We have moved away from the debates as to whether the universe is stable or unstable, discrete or continuous, since the terms of those arguments prove an oversimplification ill-suited to a reality indexed on complexity of relations. Even in the territorial disputes in philosophy as to whether a philosophy of becoming represents chaos and catastrophic uncertainty seem like anachronistic fear-mongering when it is entirely possible that we can have both a universe of perpetual, somewhat deregulated unfolding without insisting on first terms that fixate on the equilibrium of Being where stability is in effect the exhaustion of potentiality. It is neither an issue of stability or instability, but of a dynamism between the two, manifest in micro- and macro-levels as so eloquently put forth by Prigogine and Stengers. Our level of understanding, courtesy of paradigm-shattering developments in physics and mathematics in the last century, is far more complex as it is refined with attention paid to manifolds and phase-shifts, quantum mechanics and mathematical topology.

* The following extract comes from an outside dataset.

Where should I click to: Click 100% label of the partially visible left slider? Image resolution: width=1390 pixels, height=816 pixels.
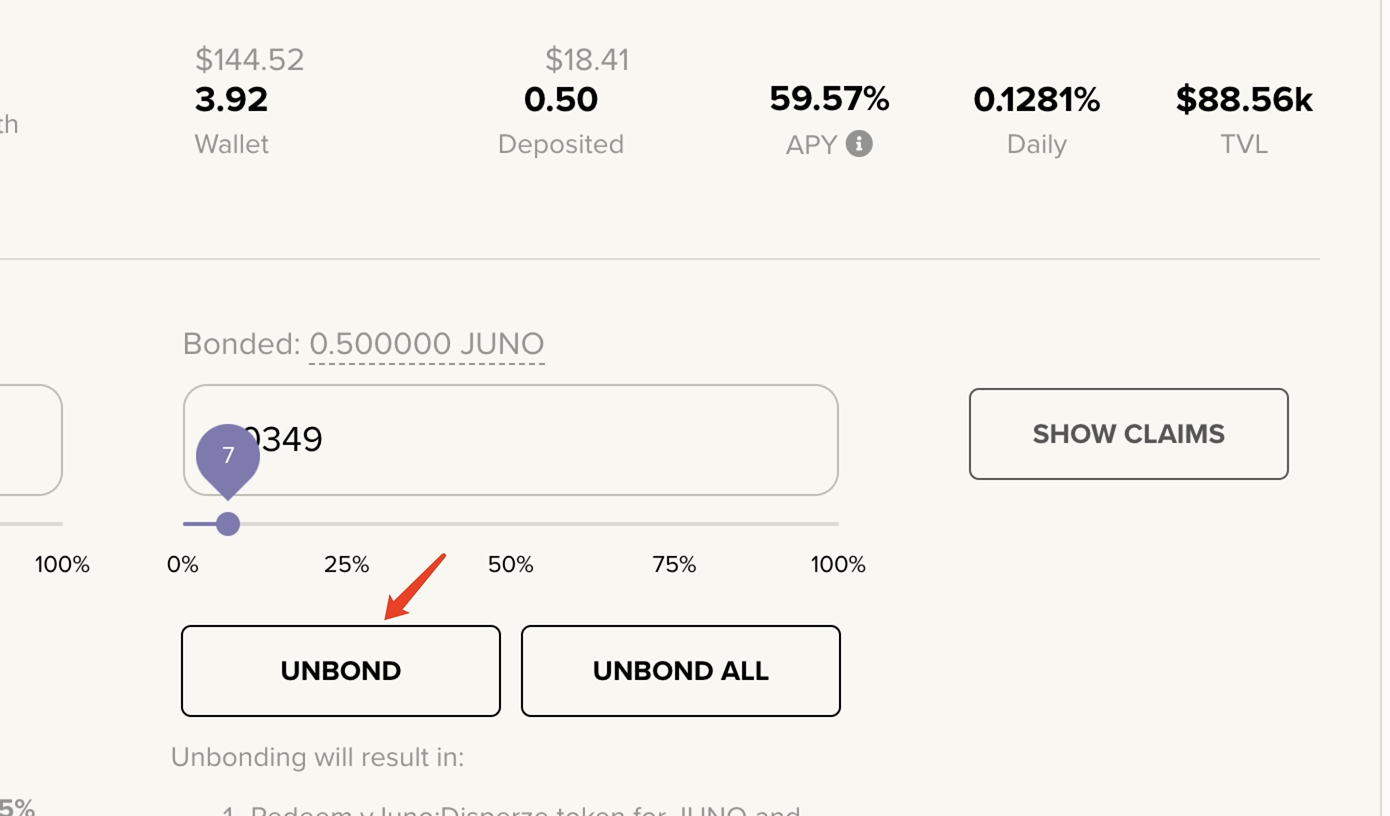coord(62,565)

Change, difference, growth, complexity, fluidity, dynamics, and the uncertain: these are what interest me, and they do so at a specifically philosophical level as particular problems and areas of fecund investigation. I have chosen to approach the questions of information and crisis from a metaphysical perspective, making only a very open and modest attempt to build another room in an already large and impressive edifice. Many years ago someone was surprised by a remark I had written: “no one’s metaphysics has ever hurt anyone–at least not directly.” The statement can easily be interpreted as a defensive means of protecting my engagement with metaphysics as an innocuous and safe pursuit, a celibate preoccupation that concerns itself only with abstractions. I did not mean to suggest that programs built from a misunderstanding of metaphysics and hastily applied in revised form to political and social agendas have not led to catastrophe, the death of millions, and the impoverishment and destitution of many more millions. Speculation enjoys the freedom that application does not given the concrete constraints that application demands. I still believe in the remark today, although for different reasons. When I first wrote it during the very preliminary steps to describing meta-state and metastasis, I was taking a defensive posture; today, I see it as a necessary guarantee of freedom and invention.
In 2010 and 2011, I was appointed to teach a first-year course on information. It was probably then that I truly discovered that, despite every ounce of confidence one can summon up to convey something informative about information, its multiple connotations present a vertiginous field that leaves one scrambling for the proverbial punchline to the joke, “what is information?”
This book emerges as a culmination of interests and studies performed that share a common bond even if their objectives were disparate. My preoccupation with a concentrated study on metastasis necessarily “metastasized” in the domain of information theory where I can say I still feel more a tourist than a citizen. My adoration of Deleuze’s philosophy happens to be one of the possible prejudices I should note in this “ad lectorem,” and I do not think there will come a time when my apprenticeship to his concepts will be at an end. I should also clarify that I am not an oncologist, a biologist, a computer scientist, nor a mathematician, and so my use of these disciplines and the possible errors or imprecision that may arise in my use of their terminology remain my own.